● Exercise requirements: Repeat only the lines running from the beginning of the material through the line that contains "Switch to the シェア".

● Provided records:
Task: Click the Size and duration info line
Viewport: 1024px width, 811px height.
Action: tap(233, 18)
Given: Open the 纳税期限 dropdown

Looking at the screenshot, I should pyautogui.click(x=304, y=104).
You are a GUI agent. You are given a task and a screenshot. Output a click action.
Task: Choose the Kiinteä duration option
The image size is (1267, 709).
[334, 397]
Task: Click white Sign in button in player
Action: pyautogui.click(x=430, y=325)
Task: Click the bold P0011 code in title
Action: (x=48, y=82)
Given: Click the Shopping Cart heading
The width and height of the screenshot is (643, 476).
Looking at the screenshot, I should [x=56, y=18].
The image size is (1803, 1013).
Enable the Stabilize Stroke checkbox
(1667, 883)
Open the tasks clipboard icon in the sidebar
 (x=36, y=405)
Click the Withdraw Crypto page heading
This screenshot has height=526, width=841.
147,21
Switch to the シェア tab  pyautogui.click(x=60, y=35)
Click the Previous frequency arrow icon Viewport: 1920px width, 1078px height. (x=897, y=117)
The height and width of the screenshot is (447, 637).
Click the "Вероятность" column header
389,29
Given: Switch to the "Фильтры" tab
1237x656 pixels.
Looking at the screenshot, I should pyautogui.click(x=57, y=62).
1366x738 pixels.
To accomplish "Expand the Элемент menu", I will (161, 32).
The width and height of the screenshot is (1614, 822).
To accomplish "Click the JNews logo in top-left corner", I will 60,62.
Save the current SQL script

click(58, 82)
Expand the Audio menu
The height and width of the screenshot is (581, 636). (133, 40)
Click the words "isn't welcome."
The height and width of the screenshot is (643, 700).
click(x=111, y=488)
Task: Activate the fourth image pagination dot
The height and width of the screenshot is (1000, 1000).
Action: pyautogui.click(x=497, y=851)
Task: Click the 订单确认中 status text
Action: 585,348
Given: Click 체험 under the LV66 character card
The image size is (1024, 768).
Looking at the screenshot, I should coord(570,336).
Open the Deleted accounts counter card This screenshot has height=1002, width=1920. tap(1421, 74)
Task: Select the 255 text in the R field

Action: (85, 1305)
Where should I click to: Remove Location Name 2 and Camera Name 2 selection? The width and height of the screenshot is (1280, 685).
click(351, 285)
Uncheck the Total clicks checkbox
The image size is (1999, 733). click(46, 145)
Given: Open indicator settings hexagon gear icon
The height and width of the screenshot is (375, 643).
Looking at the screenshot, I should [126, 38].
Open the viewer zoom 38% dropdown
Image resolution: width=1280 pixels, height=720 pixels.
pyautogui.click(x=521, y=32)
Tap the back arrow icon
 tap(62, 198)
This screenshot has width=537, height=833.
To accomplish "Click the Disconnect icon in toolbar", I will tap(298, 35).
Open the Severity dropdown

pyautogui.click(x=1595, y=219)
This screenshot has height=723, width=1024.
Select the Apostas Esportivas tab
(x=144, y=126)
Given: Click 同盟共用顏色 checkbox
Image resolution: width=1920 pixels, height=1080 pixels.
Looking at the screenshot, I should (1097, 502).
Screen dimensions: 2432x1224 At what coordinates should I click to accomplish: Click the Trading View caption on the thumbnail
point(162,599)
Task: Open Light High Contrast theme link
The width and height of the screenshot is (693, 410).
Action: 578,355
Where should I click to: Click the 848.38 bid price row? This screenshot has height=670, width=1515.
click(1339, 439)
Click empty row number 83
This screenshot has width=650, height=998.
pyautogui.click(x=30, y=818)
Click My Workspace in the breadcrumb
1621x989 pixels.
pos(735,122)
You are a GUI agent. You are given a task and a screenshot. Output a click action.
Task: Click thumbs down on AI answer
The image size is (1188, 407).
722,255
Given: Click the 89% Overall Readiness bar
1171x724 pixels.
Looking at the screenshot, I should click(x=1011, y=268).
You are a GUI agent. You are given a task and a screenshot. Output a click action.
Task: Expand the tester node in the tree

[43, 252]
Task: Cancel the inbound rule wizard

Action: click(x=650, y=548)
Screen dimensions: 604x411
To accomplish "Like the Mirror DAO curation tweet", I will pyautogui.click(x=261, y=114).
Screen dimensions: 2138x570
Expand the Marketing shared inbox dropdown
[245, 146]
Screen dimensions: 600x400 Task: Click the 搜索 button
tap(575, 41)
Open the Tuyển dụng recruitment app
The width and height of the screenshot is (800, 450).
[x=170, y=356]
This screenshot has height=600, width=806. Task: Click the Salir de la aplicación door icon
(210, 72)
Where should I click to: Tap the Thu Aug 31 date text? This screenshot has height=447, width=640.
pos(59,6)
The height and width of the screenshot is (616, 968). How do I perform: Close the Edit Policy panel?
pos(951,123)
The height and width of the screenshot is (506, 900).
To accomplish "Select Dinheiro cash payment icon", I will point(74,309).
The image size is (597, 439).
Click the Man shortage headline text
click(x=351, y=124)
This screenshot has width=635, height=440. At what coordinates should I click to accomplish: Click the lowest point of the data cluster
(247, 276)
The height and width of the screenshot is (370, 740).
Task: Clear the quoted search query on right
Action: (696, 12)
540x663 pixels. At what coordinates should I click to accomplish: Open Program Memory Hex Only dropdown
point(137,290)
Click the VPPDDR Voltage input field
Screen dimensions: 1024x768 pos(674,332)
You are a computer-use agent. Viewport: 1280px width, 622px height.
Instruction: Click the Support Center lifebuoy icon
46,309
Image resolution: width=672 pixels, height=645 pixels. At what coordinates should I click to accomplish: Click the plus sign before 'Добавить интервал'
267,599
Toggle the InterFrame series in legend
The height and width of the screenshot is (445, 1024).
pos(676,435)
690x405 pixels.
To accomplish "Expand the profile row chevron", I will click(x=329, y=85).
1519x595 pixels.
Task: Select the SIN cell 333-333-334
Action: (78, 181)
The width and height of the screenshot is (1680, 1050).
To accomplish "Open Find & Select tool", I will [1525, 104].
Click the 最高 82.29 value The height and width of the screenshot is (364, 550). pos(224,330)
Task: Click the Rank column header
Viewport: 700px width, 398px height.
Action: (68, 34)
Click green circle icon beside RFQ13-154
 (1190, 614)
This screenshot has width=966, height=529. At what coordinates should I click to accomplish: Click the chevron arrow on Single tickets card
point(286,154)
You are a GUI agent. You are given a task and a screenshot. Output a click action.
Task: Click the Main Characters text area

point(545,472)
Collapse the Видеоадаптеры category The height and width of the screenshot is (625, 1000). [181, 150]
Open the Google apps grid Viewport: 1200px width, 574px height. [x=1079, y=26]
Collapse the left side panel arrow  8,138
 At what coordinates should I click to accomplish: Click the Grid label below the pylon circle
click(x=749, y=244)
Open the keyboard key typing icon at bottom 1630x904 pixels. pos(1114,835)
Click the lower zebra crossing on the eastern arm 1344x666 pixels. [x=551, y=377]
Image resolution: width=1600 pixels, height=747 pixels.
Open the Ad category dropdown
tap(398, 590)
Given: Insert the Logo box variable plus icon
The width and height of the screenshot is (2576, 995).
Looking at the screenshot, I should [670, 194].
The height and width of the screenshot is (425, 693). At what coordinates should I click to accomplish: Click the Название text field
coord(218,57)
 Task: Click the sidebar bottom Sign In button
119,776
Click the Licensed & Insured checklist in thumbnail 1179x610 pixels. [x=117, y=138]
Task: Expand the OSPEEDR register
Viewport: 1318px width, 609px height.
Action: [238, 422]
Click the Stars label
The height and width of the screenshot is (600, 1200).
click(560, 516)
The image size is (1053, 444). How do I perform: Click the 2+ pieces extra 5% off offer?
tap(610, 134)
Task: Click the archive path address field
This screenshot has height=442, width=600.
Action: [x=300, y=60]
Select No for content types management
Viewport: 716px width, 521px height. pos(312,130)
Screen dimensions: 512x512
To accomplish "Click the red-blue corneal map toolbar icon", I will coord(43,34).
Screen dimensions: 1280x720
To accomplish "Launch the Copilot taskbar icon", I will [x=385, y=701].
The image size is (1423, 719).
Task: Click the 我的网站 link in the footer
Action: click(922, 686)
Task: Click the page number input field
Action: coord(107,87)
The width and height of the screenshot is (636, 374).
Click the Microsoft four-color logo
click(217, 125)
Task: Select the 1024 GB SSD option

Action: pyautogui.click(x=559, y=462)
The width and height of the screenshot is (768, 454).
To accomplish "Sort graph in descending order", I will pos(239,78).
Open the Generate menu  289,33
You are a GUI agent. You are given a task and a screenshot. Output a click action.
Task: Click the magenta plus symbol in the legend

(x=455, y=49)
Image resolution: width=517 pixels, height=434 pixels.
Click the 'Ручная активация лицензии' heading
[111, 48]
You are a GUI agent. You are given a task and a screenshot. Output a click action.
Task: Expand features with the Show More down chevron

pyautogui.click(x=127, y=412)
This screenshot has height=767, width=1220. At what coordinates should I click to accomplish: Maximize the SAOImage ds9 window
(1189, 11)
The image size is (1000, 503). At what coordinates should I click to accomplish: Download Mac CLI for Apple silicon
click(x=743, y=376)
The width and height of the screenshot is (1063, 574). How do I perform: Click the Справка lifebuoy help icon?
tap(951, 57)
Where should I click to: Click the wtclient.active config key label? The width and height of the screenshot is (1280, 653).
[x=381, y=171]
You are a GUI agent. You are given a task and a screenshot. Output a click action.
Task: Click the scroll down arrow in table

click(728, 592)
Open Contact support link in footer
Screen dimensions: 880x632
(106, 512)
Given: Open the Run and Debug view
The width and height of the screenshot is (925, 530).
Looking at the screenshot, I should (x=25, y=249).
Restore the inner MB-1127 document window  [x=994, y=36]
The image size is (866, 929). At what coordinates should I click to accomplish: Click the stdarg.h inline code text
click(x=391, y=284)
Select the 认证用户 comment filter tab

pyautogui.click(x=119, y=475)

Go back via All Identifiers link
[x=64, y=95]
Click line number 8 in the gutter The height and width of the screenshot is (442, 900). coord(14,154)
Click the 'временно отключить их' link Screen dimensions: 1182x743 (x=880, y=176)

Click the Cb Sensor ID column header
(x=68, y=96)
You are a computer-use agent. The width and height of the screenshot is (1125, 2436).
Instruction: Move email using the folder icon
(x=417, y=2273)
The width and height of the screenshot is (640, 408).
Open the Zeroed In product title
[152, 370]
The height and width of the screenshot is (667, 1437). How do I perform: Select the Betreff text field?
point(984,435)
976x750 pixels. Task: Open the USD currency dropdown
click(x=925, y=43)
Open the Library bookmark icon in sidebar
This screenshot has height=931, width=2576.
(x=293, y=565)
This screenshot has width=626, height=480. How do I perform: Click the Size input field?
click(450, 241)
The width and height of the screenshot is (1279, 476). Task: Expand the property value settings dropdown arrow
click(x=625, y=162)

● Exercise answer:
Task: Click the Size and duration info line
Viewport: 1024px width, 811px height.
Action: tap(233, 18)
Given: Open the 纳税期限 dropdown

Looking at the screenshot, I should pyautogui.click(x=304, y=104).
You are a GUI agent. You are given a task and a screenshot. Output a click action.
Task: Choose the Kiinteä duration option
The image size is (1267, 709).
[334, 397]
Task: Click white Sign in button in player
Action: pyautogui.click(x=430, y=325)
Task: Click the bold P0011 code in title
Action: (x=48, y=82)
Given: Click the Shopping Cart heading
The width and height of the screenshot is (643, 476).
Looking at the screenshot, I should [x=56, y=18].
The image size is (1803, 1013).
Enable the Stabilize Stroke checkbox
(1667, 883)
Open the tasks clipboard icon in the sidebar
 (x=36, y=405)
Click the Withdraw Crypto page heading
This screenshot has height=526, width=841.
147,21
Switch to the シェア tab  pyautogui.click(x=60, y=35)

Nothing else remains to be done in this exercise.